▶ [To do]:
Reproduce exactly the lines from the line containing "1154x676 pixels. Task: Click" through the end of the records below, including both ends, and nothing else.

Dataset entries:
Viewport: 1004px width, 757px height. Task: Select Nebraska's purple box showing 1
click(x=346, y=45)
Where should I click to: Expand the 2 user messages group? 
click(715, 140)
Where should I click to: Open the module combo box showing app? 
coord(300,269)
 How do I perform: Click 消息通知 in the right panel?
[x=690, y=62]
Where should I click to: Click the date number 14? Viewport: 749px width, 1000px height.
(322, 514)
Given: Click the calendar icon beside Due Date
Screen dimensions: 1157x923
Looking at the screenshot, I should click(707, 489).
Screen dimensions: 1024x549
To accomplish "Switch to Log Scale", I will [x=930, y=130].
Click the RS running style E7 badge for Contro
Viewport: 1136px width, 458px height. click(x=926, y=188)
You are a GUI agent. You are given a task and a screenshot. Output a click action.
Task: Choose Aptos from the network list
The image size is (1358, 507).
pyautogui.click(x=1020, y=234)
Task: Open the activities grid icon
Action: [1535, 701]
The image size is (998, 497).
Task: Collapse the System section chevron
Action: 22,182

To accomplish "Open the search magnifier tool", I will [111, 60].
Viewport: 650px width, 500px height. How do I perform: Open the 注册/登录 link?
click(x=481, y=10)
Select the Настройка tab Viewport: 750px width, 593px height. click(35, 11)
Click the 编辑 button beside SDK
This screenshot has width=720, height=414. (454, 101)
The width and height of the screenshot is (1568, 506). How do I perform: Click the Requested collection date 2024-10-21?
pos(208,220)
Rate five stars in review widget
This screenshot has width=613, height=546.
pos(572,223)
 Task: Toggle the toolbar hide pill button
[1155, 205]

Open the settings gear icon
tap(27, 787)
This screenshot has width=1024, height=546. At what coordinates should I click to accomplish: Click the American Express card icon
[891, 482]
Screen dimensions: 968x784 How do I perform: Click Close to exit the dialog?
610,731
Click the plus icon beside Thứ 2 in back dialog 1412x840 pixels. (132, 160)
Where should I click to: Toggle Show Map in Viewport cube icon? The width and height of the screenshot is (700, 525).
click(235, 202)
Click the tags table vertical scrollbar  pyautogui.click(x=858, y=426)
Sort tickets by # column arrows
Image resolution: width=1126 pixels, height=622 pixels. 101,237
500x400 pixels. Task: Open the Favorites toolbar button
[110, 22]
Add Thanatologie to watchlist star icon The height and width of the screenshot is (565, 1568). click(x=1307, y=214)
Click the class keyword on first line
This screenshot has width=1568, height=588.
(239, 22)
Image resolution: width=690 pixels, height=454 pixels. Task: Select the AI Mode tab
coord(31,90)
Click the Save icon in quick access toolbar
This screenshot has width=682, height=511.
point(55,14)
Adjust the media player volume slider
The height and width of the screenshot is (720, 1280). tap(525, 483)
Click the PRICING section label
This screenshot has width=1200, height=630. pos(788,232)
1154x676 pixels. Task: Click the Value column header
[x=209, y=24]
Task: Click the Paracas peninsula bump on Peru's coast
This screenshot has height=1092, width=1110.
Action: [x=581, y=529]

▶ [Answer to this exercise]:
1154x676 pixels. Task: Click the Value column header
[x=209, y=24]
Task: Click the Paracas peninsula bump on Peru's coast
This screenshot has height=1092, width=1110.
Action: [x=581, y=529]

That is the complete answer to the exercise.